In 2011, Jay, aged 81, gets Daniel’s permission to take his freshman seminar devoted to “The Odyssey” at Bard College. After the class is over, father and son take an “In the Footsteps of Odysseus” cruise together in the Aegean, Tyrrhenian, and Adriatic seas. Jay passes away the following year.
By pairing a discussion of “The Odyssey” with a profile of his father, Mendelsohn edifies Daddy as a subject matter while conveying some of what is universal in a 2,700-year-old poem about a warrior-king who outsmarts sea-monsters and witches on a long journey home from the battlefront. The premise has its clunky moments but works well overall. As a bonus, the book provides a worthy initiation to Homer’s classic. (It also gets extra points from me for calling Jay “Daddy,” since my father was a Daddy too, never a Dad.)
Jay was born in 1929 to a humble Jewish family in the Bronx. Something of an auto-didact, he became a mathematician who spent most of his career at Grumman, an aerospace company, and then taught a bit at Hofstra University. He and his wife settled in suburban Long Island and raised their five kids there, including Daniel.
Ho-hum. To be sure, Jay had quirks and strong opinions. But he was no outsized personality, historical figure, war hero, horrid father, swindler, or someone whose last days on earth were particularly dramatic or devastating.
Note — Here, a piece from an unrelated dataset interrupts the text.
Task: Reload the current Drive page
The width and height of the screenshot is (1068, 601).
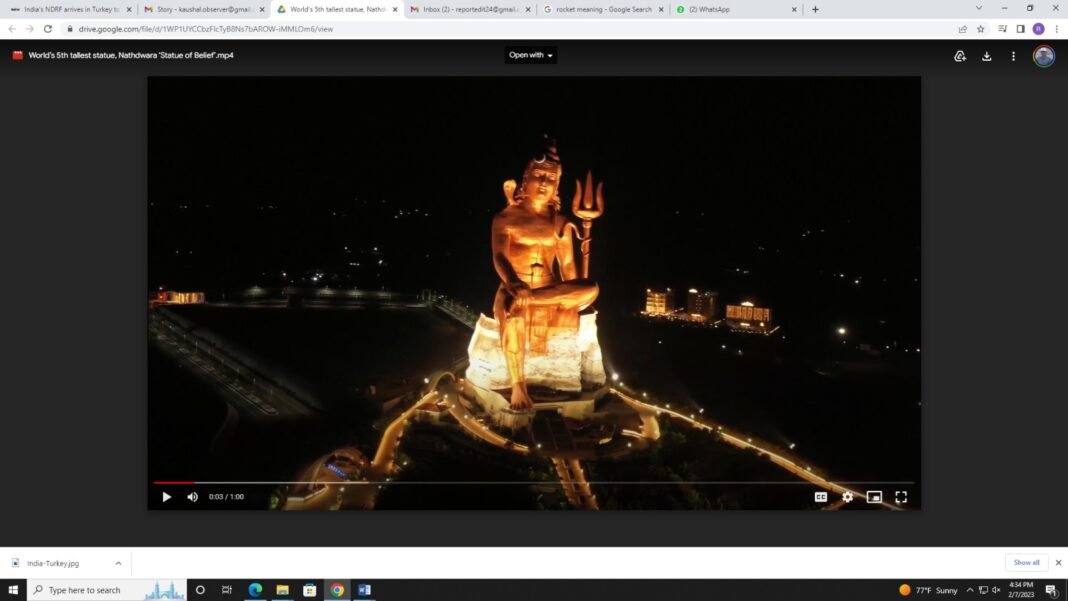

In short, he was not fodder for a memoir that writes itself. Jay did not even throw a fit when Daniel came out as gay. He was cool with that. Into middle age, Daniel’s relationship with his father remained cordial but reserved.
At the start of Homer’s poem, Telemachus has grown into manhood during the long absence of Odysseus. Telemachus sets out on a journey and meets people who tell him all kinds of stories about his legendary father. At the poem’s conclusion, Odysseus returns to Ithaca and is reunited with his son. The lives of Mendelsohn père et fils follow a similar arc, moving from decades of emotional distance to a period of gradual rediscovery that begins in the college classroom.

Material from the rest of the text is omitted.